Back a long, long time ago I used to be a banker. No, not the Wall Street kind you’d like to see given the tar and feather treatment but rather a manager of a small, community bank. The job, while it had it’s charms was not for me and I quite distinctly remember opening up a Christmas Club account for someone and thinking to myself, ‘Oh my god, please don’t let this be my fate for the next 50 years.’
The rest is history…
But, I flashed back to those days while reading this article from the NY Times today (H/T Baseline Scenario). I remember when debit cards were introduced by our bank. They were hailed as a great money making product for us but for the life of me, I couldn’t figure out how we’d sell these things.
“Well,” our toothy vice-president excitedly told us, “it’s so convenient for our customers. They won’t have to carry cash or write checks anymore!”
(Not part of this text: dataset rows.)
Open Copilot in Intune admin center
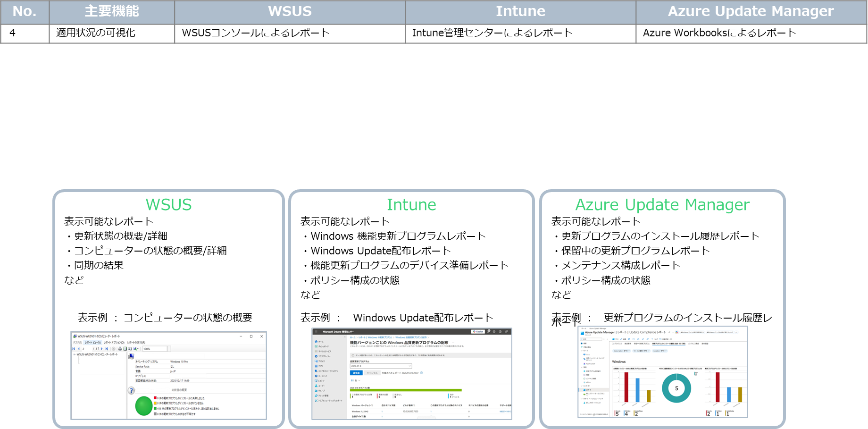This screenshot has width=868, height=429. [x=478, y=332]
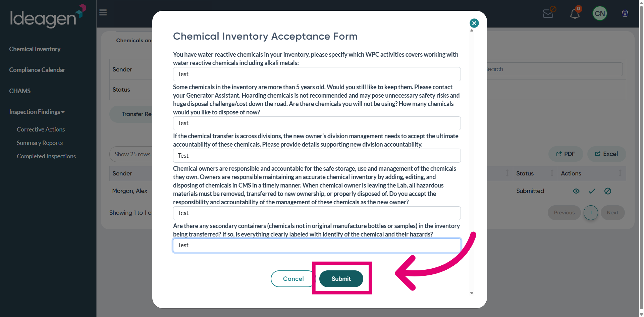This screenshot has height=317, width=644.
Task: View the Morgan, Alex request eye icon
Action: [576, 191]
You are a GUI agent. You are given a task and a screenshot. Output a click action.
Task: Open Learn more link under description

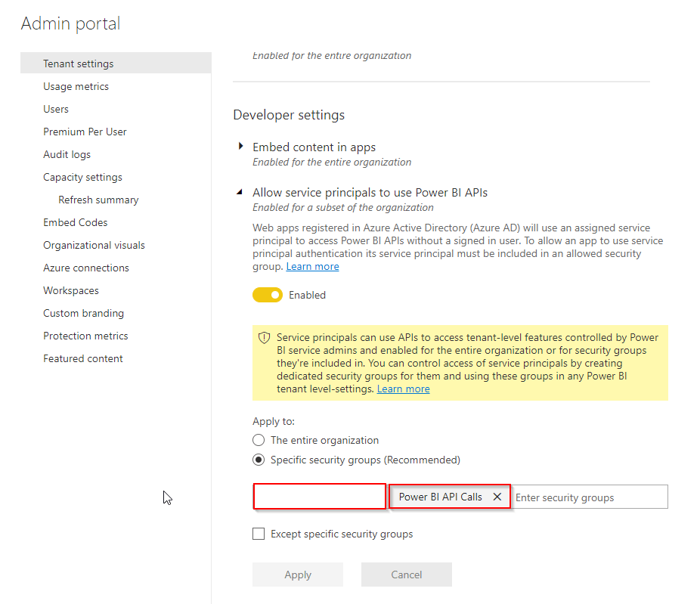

“So it’s like a credit card.” I said “Except instead of getting 30 days to pay the money comes out of your account immediately.”
“Yes! Exactly! See, customers will love it!” He replied.
“Why not just use a credit card?” I asked. I clearly wasn’t understanding something.
At this point I think he either just repeated his earlier assertion or just spoke some gibberish that made everyone else around the table nod and smile approvingly but left me just as confused as when I started.*
You see, debit cards are a scam. They benefit the bank (they get to charge retailers, get the money out of your account faster and therefore get to pay you less in interest while your money ‘floats’) but not so much you. They are more convenient that writing checks and safer than carrying cash but that’s about it.
And those benefits can be had through another service that has even more benefits: credit cards. Now, when I say that I have a huge caveat to go with it. Everything I say from here on out assumes you pay your bill off, in full, every month**. If you do that you essentially get a 30 day, interest free loan every month. That allows you to keep that money in your account, earning interest (ok, not that much these days but you’re still making money) AND you have the freedom, in case of an emergency, to make a less than full payment if you have to. In addition, lots of card companies offer rewards programs that can add up to real money.
Finally, you should also know that just about every time you buy something you’re paying a fee for using a card regardless of if you’re using one or not. Card companies (Visa, MasterCard, etc.) charge retailers every time someone uses a card in their store (that’s why sometimes you’ll see retailers attempt to set a minimum purchase for using your credit cards). That cost gets passed along to the consumer in almost all cases (unless you find a retailer who charges different rates for cash and credit purchases but they’re pretty rare nowadays) which means you’re paying that fee if you use a card or lay out cash.
So, if you’re going to pay to use a card, why not get the benefits of them? If someone offered you a no-interest loan, why wouldn’t you take it? If they offered to pay you for purchases you were going to make anyway, why wouldn’t you take that? For reasons that continue to escape me, many people do, preferring to allow their bank to take money out of their accounts quicker, charge outrageous overdraft fees if you exceed your balance and not give you squat for your business.
*Which probably explains why banking just wasn’t for me. I was not, for the life of me, able to see the gobs of money debit cards were about to bring the banking industry or understand what the attraction is for these cards among the public.
**If you don’t pay your credit card bill off in full you’re generally screwed and so you should only consider carrying a balance in cases of emergency (a real emergency, not because the flat screen TV at Best Buy would be so totally cool to watch the game on Sunday with).